Stress is how the body responds to pressure or tension. The CDC says stress can cause feelings of unease, anxiety, frustration, nervousness, fearfulness, and helplessness.

According to the American Institute of Stress, there are two types of stress: the positive stress called eustress helps improve performance, such as the stress of preparing for a job interview, and negative distress comes from being overwhelmed at work and lowering productivity.

Understanding how stress affects you, as well as the difference between eustress and distress, can help turn stress into a tool for growth while minimizing its negative impact, which can help improve both well-being and overall performance.

Smith said social media, news reports, daily encounters, and happenings on the road are all things the body takes in through our five senses.

“We live in a very stressful world nowadays,” she said. “There is so much information that has to be processed.”

Smith said Ayurveda—the sister science to yoga—takes that into account when dealing with lifestyles to promote a harmonious life that allows for processing and decompressing stress.

“It’s unique in that it works individually with each person to identify their body’s constitution and put them on a diet and lifestyle practice that will help them be more in balance with nature and their own internal workings of their body,” Smith said. “More aware of what their body’s trying to tell them, the signs and symptoms, so that they can just be happier and healthier. “You can learn to live more in harmony by taking that time to process and decompress yourself so that the stress that you do deal with doesn’t start to fester in the body. Stress festering in the body is what causes disease.”

Woerner said her stress relief is working in the gym.

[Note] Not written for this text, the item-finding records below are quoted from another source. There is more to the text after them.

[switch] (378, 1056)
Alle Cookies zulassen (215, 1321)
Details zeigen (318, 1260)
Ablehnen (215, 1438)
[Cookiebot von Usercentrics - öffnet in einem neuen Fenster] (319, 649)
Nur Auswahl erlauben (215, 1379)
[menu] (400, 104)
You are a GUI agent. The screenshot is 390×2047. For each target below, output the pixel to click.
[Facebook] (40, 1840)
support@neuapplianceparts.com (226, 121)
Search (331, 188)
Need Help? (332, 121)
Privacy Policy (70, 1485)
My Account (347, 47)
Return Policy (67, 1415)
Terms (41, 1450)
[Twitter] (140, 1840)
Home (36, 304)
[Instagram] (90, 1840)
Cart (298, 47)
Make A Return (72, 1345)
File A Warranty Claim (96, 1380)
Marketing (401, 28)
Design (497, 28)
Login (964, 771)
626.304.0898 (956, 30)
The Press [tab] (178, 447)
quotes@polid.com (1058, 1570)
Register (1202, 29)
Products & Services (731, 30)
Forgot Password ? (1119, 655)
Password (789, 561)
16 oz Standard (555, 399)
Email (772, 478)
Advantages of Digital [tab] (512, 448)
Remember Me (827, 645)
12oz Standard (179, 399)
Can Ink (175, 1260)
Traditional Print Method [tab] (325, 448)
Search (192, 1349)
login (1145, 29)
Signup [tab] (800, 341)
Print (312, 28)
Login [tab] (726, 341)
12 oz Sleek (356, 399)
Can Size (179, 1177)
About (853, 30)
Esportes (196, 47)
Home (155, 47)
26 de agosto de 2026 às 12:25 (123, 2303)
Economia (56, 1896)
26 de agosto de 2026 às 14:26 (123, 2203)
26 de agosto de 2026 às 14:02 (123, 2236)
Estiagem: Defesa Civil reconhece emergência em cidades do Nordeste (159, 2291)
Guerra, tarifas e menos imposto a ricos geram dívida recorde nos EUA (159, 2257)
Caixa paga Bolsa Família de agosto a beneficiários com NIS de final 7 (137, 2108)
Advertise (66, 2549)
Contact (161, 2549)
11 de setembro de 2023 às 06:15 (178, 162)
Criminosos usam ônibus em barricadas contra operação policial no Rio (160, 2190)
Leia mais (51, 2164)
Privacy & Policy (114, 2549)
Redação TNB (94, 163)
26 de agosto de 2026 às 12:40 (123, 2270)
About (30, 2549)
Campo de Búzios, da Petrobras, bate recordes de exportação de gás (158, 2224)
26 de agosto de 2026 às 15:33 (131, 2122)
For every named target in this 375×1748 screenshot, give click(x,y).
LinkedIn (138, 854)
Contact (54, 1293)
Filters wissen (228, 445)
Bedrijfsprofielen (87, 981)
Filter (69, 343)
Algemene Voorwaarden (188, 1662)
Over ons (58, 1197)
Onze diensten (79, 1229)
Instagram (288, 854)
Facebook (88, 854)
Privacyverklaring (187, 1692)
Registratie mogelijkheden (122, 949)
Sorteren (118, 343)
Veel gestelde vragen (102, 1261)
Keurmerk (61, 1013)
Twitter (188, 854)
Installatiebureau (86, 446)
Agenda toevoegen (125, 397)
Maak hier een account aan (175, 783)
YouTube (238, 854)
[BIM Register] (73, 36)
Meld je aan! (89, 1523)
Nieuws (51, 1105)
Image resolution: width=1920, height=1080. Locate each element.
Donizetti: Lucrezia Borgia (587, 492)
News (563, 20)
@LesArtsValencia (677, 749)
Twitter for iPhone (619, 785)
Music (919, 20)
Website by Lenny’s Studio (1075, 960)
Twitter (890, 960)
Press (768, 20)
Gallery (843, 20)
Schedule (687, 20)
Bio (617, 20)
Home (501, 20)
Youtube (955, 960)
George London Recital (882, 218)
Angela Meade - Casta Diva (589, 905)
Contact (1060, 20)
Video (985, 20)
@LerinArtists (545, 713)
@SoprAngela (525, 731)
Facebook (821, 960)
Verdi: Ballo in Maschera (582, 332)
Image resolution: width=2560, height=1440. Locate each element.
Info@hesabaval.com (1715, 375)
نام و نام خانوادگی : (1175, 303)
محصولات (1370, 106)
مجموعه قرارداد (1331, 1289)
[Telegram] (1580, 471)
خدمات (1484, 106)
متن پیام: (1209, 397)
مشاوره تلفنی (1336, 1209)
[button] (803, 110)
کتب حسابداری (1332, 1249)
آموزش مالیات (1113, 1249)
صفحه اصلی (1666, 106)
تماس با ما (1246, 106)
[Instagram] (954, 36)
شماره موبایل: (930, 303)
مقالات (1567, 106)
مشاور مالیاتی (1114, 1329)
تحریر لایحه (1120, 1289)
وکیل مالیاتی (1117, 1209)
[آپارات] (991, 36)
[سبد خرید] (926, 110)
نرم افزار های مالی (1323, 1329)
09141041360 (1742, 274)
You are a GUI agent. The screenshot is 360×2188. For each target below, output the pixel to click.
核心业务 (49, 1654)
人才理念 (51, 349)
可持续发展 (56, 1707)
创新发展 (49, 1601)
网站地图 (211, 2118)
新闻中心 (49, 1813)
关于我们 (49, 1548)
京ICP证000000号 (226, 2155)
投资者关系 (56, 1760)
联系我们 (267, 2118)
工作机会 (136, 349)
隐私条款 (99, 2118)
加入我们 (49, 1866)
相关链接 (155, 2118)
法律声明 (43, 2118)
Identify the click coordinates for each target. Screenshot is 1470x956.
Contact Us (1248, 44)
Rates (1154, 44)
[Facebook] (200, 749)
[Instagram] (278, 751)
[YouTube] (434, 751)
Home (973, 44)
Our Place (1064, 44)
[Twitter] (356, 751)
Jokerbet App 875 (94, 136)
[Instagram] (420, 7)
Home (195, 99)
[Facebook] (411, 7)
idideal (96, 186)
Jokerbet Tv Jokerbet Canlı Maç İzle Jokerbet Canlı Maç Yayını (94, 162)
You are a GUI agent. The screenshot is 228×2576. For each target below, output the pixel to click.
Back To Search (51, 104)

“I teach a lot of the yoga classes, so I like to balance it out with eight training,” Woerner said. “For me and a lot of the clients that I take on in personal training, it’s not even getting out aggression, but just getting out those feelings that maybe you don’t know how to process otherwise.”

Woerner said she also works as a nutrition counselor and has worked with clients that seek to lose weight, gain muscle, and clean up their eating habits. She said she does macro base, a macronutrient that prioritizes protein, fats, and carbs.

According to data from the American Institute of Stress, 80% of U.S. workers experience work stress because of ineffective company communications and 71% of adults with private health insurance say the cost of healthcare causes them stress, while 53% with public insurance say the same.

Woerner said they’ve gotten feedback from those revering from injuries or car accidents, and their doctors have prescribed yoga or gentle stretching.

“Over time, they’re building up that strength and mobility, and it’s alleviating back pain, knee aches, and joint aches,” Woerner said. “For most people dealing with past trauma or just maybe overwhelmed at home, there are some people that open up to us, and we have conversations about things going on in their lives,” Woerner said. “They do seek refuge to be able to talk to the community or certain people to process that.”